§ AIM: Rewrite all of the data below as a numbered list, one entry per line with no blank lines. Leave out the pictures.

§ AVAILABLE RECORDS:
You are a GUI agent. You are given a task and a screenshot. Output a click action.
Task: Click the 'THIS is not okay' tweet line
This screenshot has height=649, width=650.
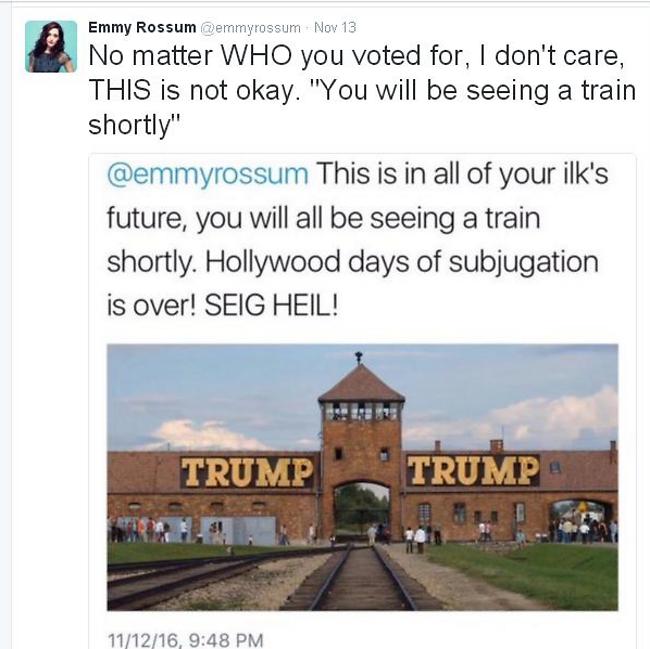[x=362, y=90]
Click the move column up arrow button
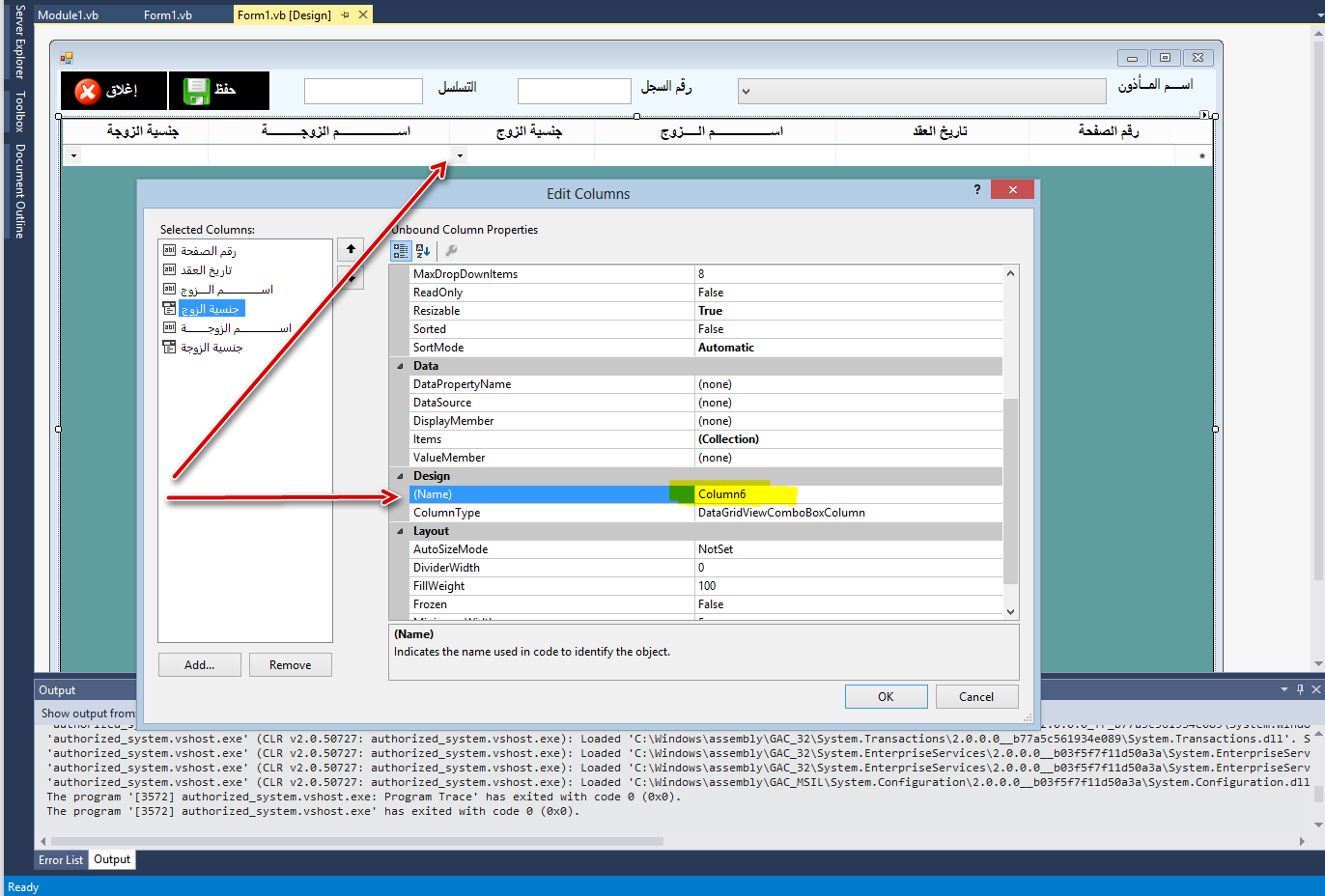1325x896 pixels. (x=351, y=250)
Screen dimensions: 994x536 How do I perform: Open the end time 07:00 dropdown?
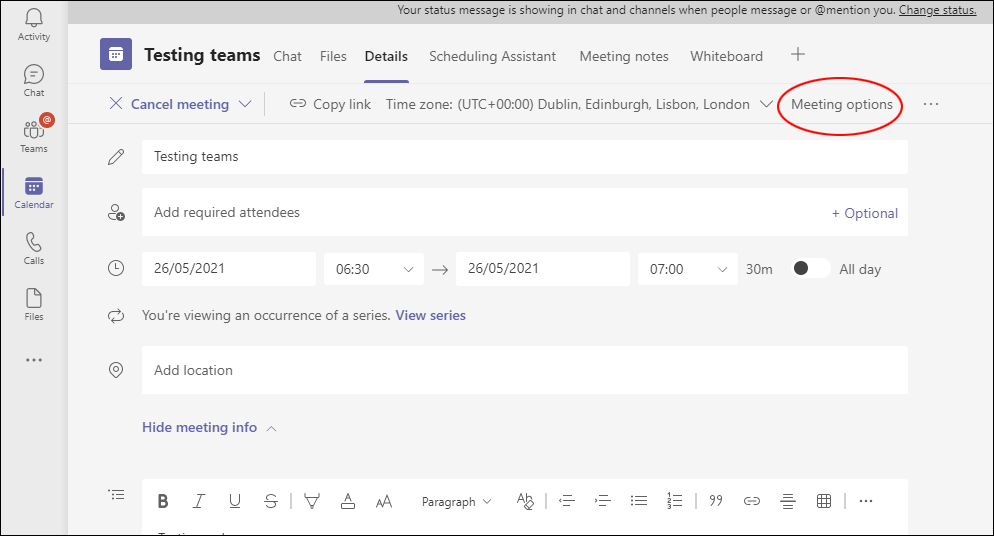[688, 269]
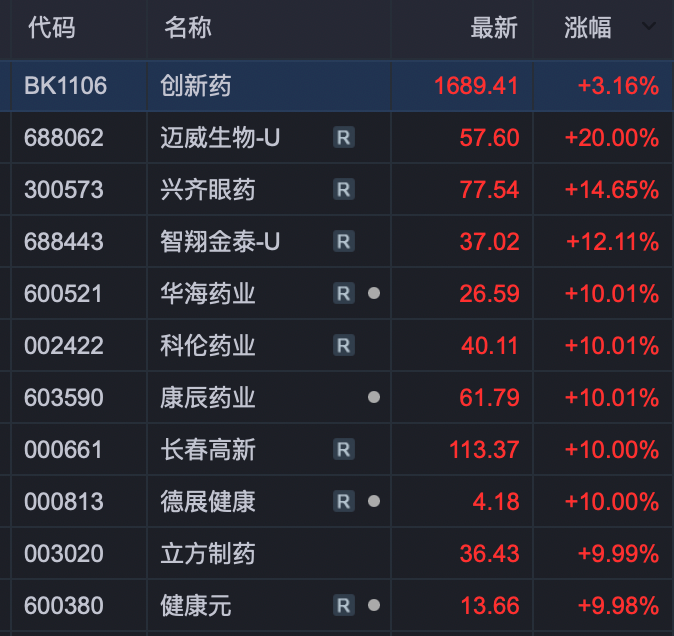The width and height of the screenshot is (674, 636).
Task: Click the 名称 column header
Action: [187, 28]
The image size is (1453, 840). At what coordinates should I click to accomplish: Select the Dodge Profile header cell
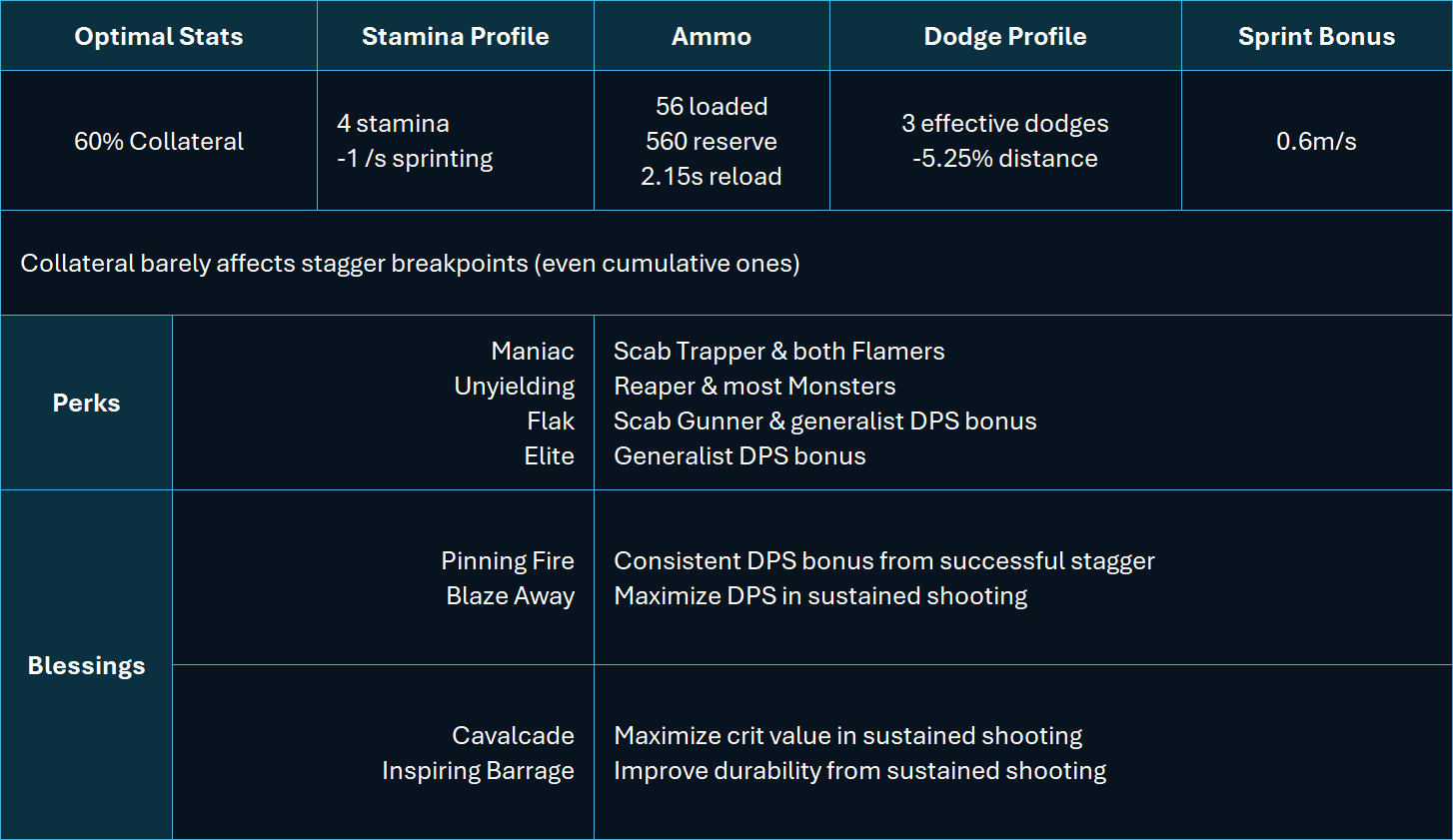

§ THE COMPLETED TASK:
1. You are a GUI agent. You are given a task and a screenshot. Output a click action.
2. Task: Click the 'THIS is not okay' tweet line
3. This screenshot has height=649, width=650.
4. [x=362, y=90]
5. Click the move column up arrow button
6. 1325x896 pixels. (x=351, y=250)
7. Screen dimensions: 994x536 How do I perform: Open the end time 07:00 dropdown?
8. [688, 269]
9. The width and height of the screenshot is (674, 636).
10. Task: Click the 名称 column header
11. Action: [187, 28]
12. The image size is (1453, 840). At what coordinates should I click to accomplish: Select the Dodge Profile header cell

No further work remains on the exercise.